Ways you can use Google Sheets importXML()

importXML() is very versatile. Its following four uses are particularly helpful:

Creating lists of links
Analyzing structured website data
Extracting text
Transferring HTML tables

In the following sections, we will take these four examples to explain to you in concrete terms how you can use importXML in Google Sheets.

Creating lists of links

Sometimes, you might want to organize interesting web addresses into an easy list with their URL, name, and a helpful brief description. The website Nodesign serves as a good basis for this use case. This collection of links presents graphical tools for developers with little to no design training. The links are displayed in boxes containing a picture, a title, and a short description. There are currently over 140 entries in the collection.

The website nodesign.dev displays all its links in tiles. These tiles contain the individual URL (link), a title, a short description and a picture.
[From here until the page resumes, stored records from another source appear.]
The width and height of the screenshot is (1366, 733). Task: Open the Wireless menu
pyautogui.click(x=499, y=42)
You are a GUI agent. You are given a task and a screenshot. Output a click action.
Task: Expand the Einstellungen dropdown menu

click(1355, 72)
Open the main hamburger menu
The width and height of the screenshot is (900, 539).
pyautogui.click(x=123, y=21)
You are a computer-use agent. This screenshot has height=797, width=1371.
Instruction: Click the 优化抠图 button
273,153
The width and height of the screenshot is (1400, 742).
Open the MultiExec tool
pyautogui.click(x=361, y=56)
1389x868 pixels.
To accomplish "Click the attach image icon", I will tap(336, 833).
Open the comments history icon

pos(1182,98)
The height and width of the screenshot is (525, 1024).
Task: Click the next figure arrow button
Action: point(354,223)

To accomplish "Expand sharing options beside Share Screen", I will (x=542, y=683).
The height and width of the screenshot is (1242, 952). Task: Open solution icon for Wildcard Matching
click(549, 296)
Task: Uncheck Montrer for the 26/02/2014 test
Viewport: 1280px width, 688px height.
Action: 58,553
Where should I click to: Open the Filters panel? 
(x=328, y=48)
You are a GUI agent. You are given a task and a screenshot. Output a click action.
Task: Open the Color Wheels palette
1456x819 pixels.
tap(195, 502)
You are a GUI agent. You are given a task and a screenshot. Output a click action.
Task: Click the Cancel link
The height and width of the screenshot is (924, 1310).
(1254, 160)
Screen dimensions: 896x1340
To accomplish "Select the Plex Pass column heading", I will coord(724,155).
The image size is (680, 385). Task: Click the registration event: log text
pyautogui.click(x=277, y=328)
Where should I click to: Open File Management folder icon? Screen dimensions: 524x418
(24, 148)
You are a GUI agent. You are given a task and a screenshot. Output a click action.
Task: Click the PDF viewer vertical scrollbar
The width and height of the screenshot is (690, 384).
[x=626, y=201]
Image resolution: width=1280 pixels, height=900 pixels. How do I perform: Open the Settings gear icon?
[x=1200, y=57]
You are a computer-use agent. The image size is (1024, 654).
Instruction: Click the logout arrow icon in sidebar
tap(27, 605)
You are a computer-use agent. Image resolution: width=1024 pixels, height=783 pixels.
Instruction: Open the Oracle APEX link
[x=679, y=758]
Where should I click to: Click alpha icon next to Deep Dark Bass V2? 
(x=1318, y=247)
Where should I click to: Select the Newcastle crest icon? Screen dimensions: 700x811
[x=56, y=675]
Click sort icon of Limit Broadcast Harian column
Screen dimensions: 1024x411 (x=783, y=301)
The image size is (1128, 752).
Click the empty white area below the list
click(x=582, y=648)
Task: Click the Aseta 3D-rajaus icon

We would like to create an easy-to-read list of links from this in Google Sheets using importXML(). This is how we do it:

Find the content in the source code of the web page

In this case, we need the URL, the anchor text (i.e., the text of the link) and the short description. To do this, we go to developer tools in the browser (by pressing F12 or right-clicking and choosing “Inspect”) and select the first tile. The data we want is under the <h5> tag: the URL (1), the anchor text of the link (2) and the short description (3).

Using the first tile, we can easily find the URL, the card title and the card text (short description).

Define the XPath

The next step is to define the XPath for all three pieces of information:

URL: The URL is an “attribute” of the <a> tag, which is under the <h5> tag. The XPath is as follows:

//h5/a/@href

Anchor text: The anchor text is the content of the <a> tag we just talked about: //h5/a. You can just take the XPath from above and remove the attribute @href.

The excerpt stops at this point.